Graf also believes that the best retailers are technology companies, sharing a popularly understood correlation between IT teams and revenue, with each developer equating to approximately $2 to $4 million in revenue for a company.

In terms of getting started, Graf suggests that a lengthy time-frame or large amount of resources isn’t necessarily needed to begin a marketplace journey.

“It’s less complicated than you might think, because most of the knowledge that is relevant in digital only appeared within the last 24 months. The strategy that appeared before – why Asos became Asos or why Zalando became Zalando – that’s not worth anything today because the market has changed quite fast.”

Time-wise, Graf also suggests that it is dependent on category. “In B2B, usually you don’t need to handle 5,000 sellers and two million buyers. It’s rather like, if you are able to agree with 20, 30 or 40 sellers in your industry, and hook up with 200 or 300 buyers – and create some momentum in the demand and offer side – that’s usually good enough to get it going.” 

“Even though it might look complicated today, it only gets way more complicated tomorrow,” says Graf. “In digital, where nothing can be planned over the time frame of two or three years, that’s not a good position to be in, so, for most sectors it’s a very good time to do it now.”

Move faster in order to be more successful

Finally, discussion turned to management styles, with Graf stating that “there’s a management style that definitely leads to failure.”

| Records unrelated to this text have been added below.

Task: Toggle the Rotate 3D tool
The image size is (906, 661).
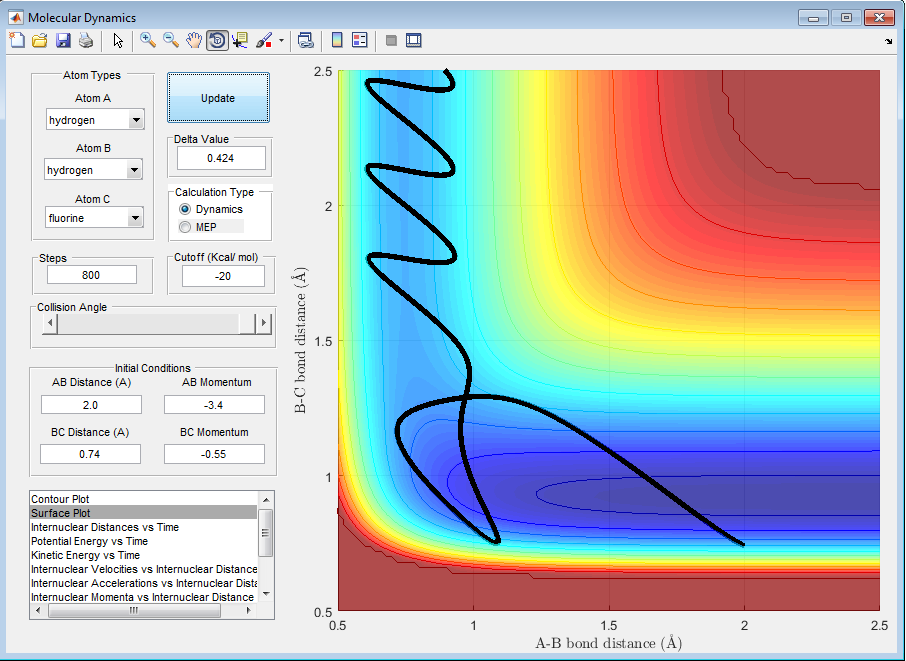Action: point(217,40)
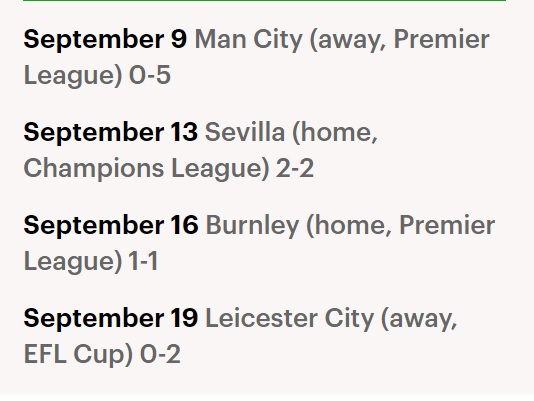Image resolution: width=534 pixels, height=401 pixels.
Task: Click the 2-2 score result
Action: coord(295,168)
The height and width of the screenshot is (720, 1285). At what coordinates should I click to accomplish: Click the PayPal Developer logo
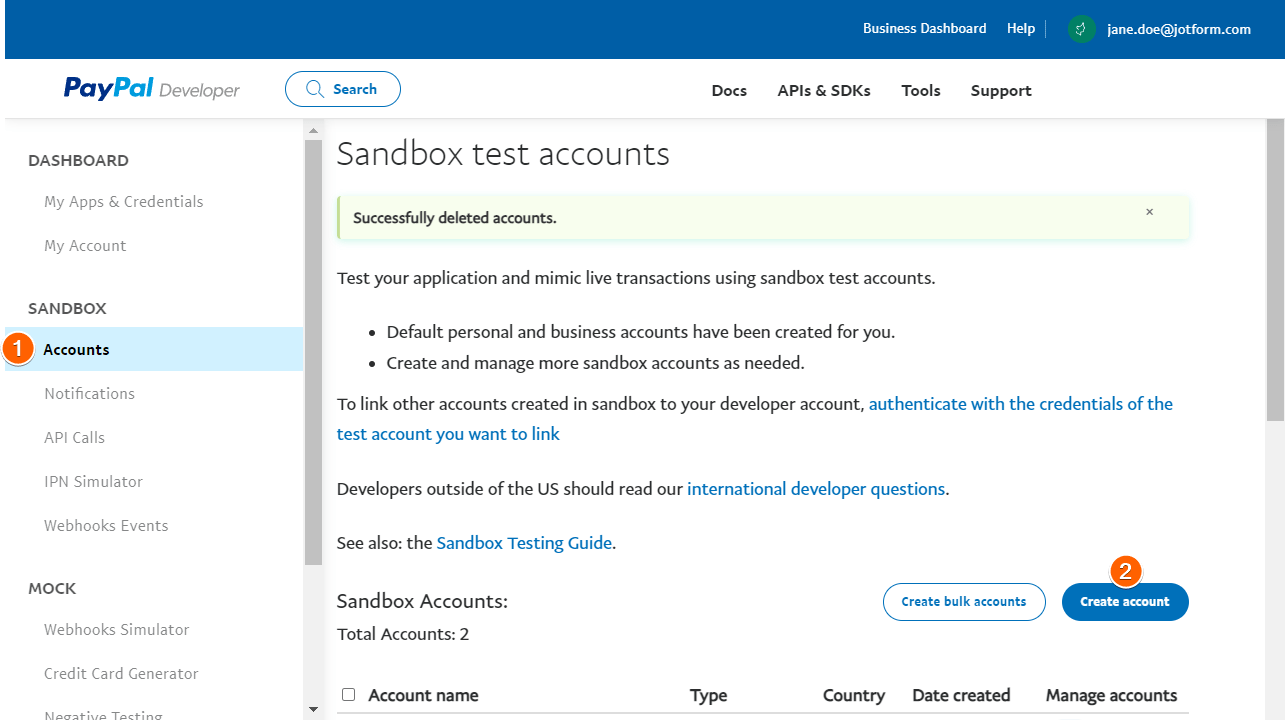[152, 90]
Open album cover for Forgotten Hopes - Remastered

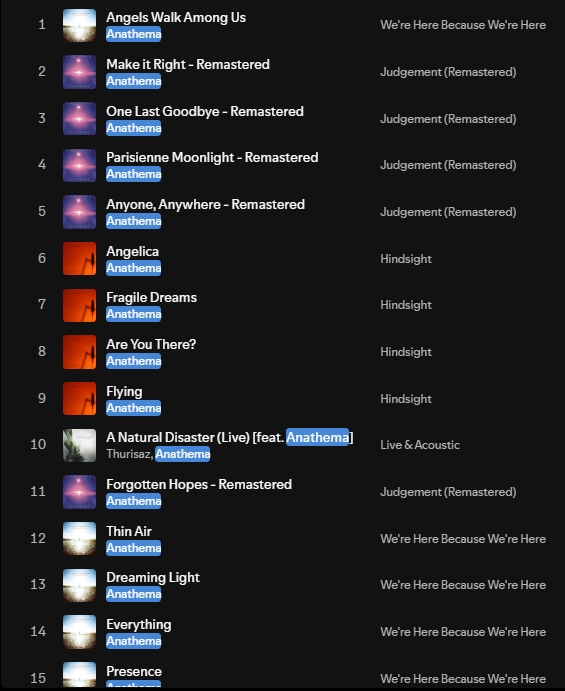[x=79, y=492]
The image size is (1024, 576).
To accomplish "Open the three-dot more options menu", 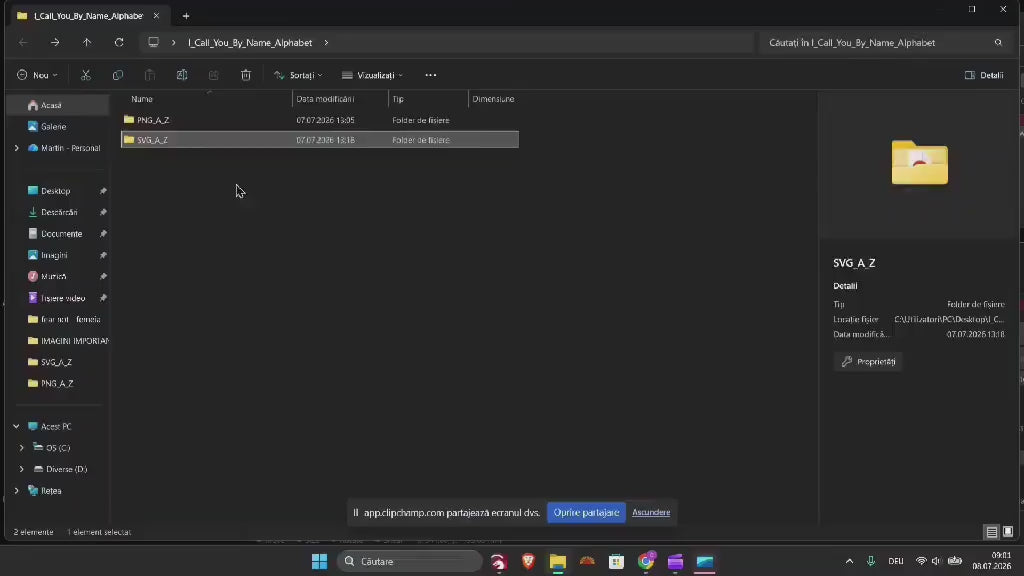I will 430,75.
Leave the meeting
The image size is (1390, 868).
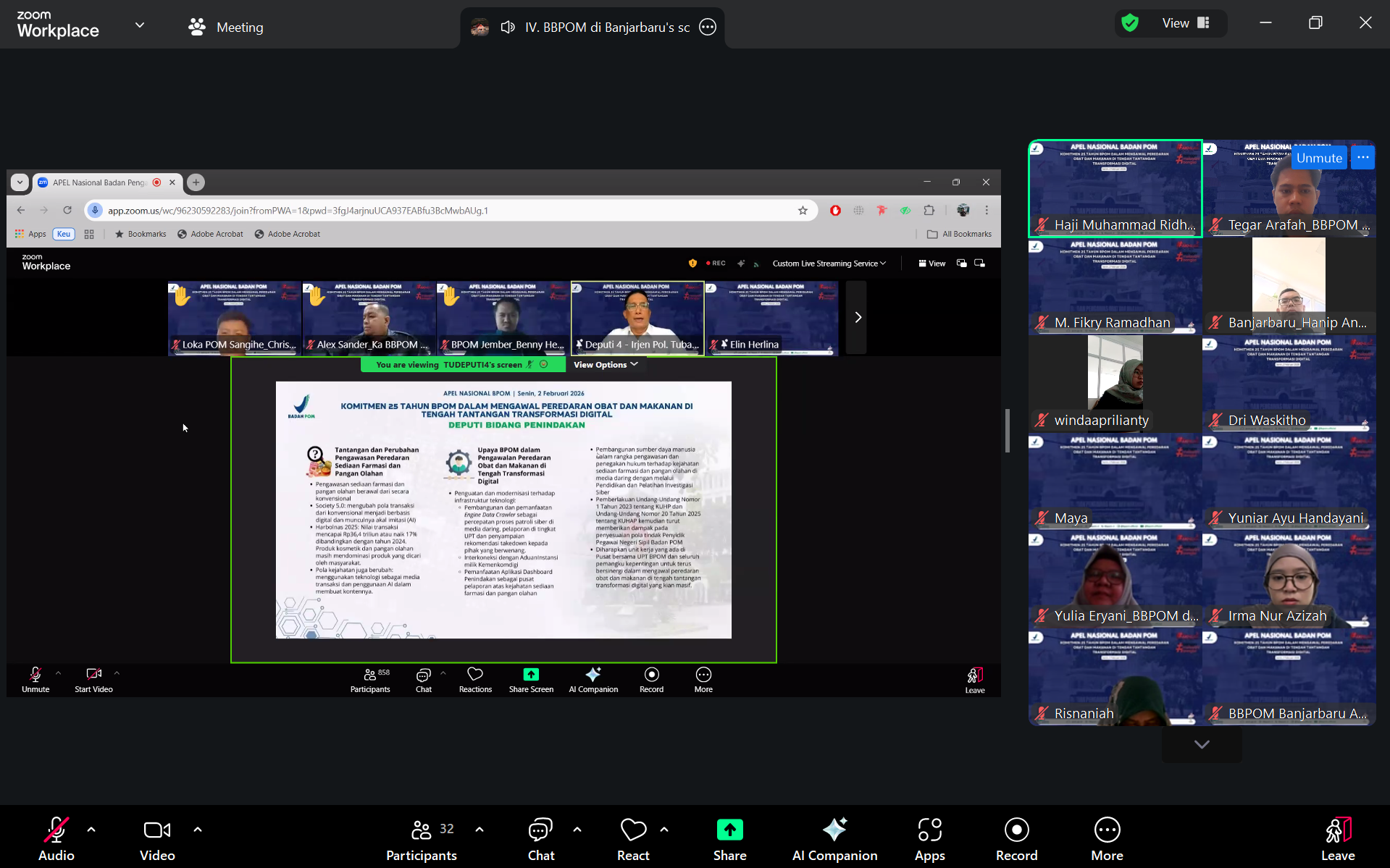[1337, 839]
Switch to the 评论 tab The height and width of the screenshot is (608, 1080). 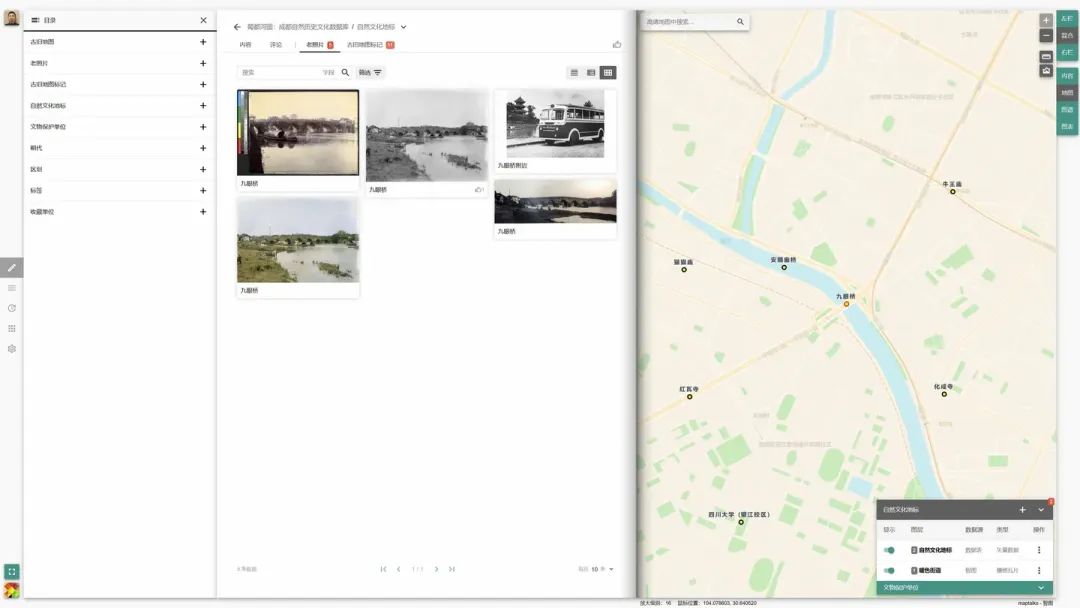(275, 45)
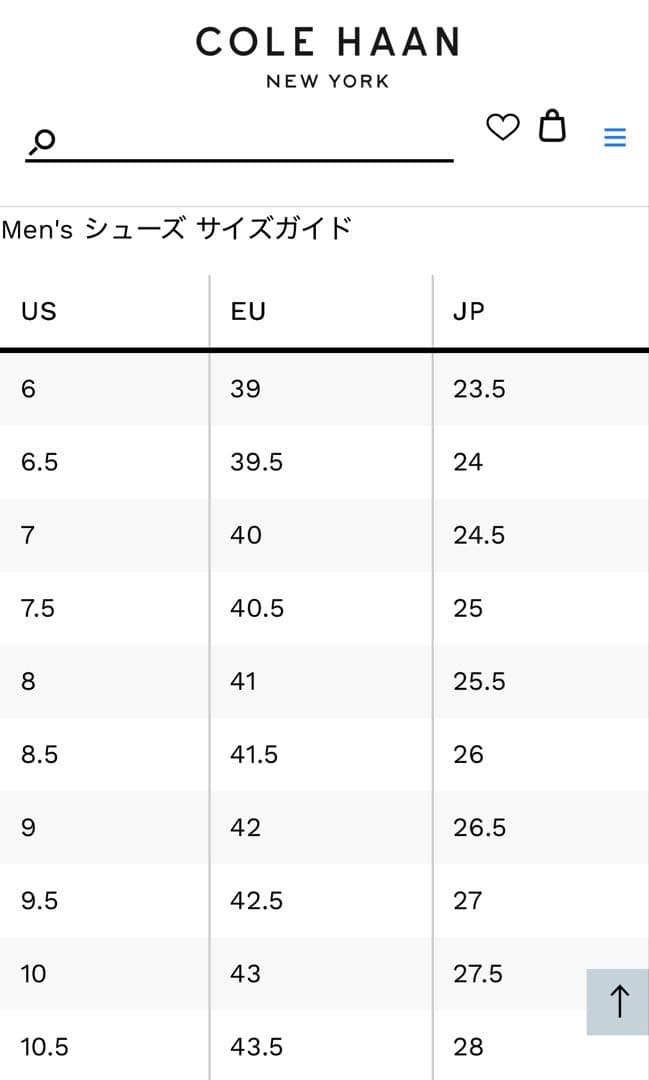Select the Men's シューズ サイズガイド heading
Screen dimensions: 649x1080
[177, 229]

“If your management style is based on your business administration studies where you were told that managing risk is the managing director’s role, then you cannot succeed in digital because there’s no way you can look into the future,” he says. “The modern manager will say, ‘why haven’t we done this, like, two, three or four weeks or months ago? What can I do, where can i get rid of barriers for you the employee, because we both know we cannot predict customer behaviour, we need to adapt faster.’”

“I think in 80 or 90% of the management structures we see today, people are still trying to manage risks… but the structures who are able to just ‘do’, [they] move faster and ultimately will be more successful.”

So, what does the future look like? Or, rather, can we predict the future in a space that is so unpredictable? Graf says that, while what lies ahead for digital might be difficult to predict, future opportunities definitely lie in B2B. 

“From the momentum side, if we are talking in like 10 years, most of the brilliant people working in digital ecommerce are working on the B2B side not on B2C. There will be more companies that are not competing in oligopolies, like Amazon vs eBay vs Alibaba, but many more places and niches in the market. 

“If I were to advise a student, where should they start, I would say don’t start at Zalando or Asos, go to Grainger or Hilti… because actually that’s where the momentum is right now.”